In the distribution of county offices, the share of Tuscola has by a vote of the people been liberal. Of her citizens, Thomas S. Sluss was elected County Judge in November, 1865, and the same title, but different position, after township organization, and in 1869. A. G. Wallace was first Circuit Clerk and Recorder, 1859, and served until November, 1872, when he was succeeded by P. C. Sloan, who, after serving eight years, retired, and was followed by D. A. Conover, the present incumbent, in 1880. G. W. Flynn, Assessor and Treasurer under the old regime, served from November, 1861, to November, 1863, was succeeded by V. C. McNeer, Sr., who was followed by H. B. Evans in November, 1865, who was re-elected in 1867; James T. Walker was elected in 1869, and again in 1871; H. R. Ingraham was elected to the same office in 1875, and, serving two terms, gave place to Capt. L. L. Parker, the present incumbent. William T. French, in 1862, and H. C. Carico in 1866 were elected Sheriffs. William H. Sipple was installed as Superintendent of Schools in 1859, being the first in that office for the county. C. F. Lamb had it in 1863, Rev. S. T. Callaway in 1869 and was re-elected in 1873. He died in 1875, and the interim between that time and the November election the office was filled by C. W. Woolverton. Henry C. Niles, of this township, was the first County Surveyor, and was elected several times thereafter. E. C. Siler had the same office in 1865. O. B. Lester was appointed State's Attorney in July, 1872, and was the first person born in the county who held a State office in the county. BOARD OF SUPERVISORS. The Supervisors of the township from the first organization in 1868 are as follows: 1868, O. C. Hackett; 1869, K. Glassco; 1870, Rice Ervin; 1871, A. M. Woody; 1872, P. C. Sloan; 1873-75, G. P. Phinney; 1876-77, R. Ervin; 1878-80, T. S. Sluss; 1881-82, F. Von Lanken; 1883, T. S. Sluss; 1884, F. Van Laken.
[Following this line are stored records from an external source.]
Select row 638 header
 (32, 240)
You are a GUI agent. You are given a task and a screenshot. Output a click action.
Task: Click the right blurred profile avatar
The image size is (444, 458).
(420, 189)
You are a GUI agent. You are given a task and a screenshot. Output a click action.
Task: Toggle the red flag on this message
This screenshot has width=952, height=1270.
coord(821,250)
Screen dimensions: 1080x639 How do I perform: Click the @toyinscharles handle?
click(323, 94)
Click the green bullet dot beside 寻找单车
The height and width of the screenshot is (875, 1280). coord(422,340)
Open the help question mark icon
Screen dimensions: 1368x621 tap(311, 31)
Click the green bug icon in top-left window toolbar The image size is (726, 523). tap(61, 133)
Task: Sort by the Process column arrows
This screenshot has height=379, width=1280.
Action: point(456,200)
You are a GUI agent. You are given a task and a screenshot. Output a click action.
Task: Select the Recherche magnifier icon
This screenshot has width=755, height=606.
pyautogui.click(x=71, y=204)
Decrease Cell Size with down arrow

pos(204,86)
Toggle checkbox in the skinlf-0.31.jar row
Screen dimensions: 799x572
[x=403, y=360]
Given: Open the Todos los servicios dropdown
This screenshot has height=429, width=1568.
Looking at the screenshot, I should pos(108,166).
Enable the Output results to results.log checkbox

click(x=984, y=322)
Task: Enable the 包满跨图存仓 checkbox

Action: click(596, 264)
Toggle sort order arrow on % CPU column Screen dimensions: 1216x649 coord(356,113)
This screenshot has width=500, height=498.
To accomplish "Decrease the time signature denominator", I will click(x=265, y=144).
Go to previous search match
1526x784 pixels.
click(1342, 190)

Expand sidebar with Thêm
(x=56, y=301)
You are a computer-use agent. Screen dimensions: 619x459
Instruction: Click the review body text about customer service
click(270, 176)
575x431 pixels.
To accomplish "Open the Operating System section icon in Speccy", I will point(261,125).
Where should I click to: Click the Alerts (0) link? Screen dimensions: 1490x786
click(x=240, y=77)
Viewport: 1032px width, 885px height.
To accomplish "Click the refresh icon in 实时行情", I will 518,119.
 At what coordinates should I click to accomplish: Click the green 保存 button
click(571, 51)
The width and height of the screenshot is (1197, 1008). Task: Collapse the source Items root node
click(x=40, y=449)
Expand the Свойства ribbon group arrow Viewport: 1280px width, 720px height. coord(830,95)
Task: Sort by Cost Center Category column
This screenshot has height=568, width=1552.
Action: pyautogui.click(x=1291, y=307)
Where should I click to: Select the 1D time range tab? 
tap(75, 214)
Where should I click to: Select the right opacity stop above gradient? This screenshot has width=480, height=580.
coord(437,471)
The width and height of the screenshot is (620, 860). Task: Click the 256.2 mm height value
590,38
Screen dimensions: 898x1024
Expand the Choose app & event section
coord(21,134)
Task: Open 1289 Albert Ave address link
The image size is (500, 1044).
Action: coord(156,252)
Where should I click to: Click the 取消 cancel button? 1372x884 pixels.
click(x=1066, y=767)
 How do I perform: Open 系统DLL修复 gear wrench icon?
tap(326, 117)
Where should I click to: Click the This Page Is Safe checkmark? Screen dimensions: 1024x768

The Assessor's valuation of personal property in Tuscola township for 1883 is $233,835; land valuation, $494, 965.
The village of Hayes is situated on the north half of Section 10, Town 16 north, Range 8 east, four miles north of Tuscola, and on either side of the I. C. Railroad. A few lots were laid off by J. L. Smith on the east side of the track, followed by an addition on the west side by Cayton. These were surveyed and mapped by Niles in September, 1881. The place, having a side track and post office, is a convenient shipping point for the surrounding farmers.
AND SO FORTH.
When Tuscola has reached her first centennial in 1957, seventy-four years hence, and will have long taken her place in the front rank of the real cities of the world, mayhap some antiquarian book worm of whom it is said: "He pokes the dust, he sifts with care, He searches close and deep; Proud to discover here and there, A treasure in the heap," and evolves from the archives of some literary institution a single musty volume of this veracious history; then and there all the matters and things herein treated will be true in manner and in form, many will be running to and fro, and knowledge wonderfully increased. Whilst aged memory is refreshed and youthful investigation rewarded, we of the silent majority will grimly grin approval, if we can.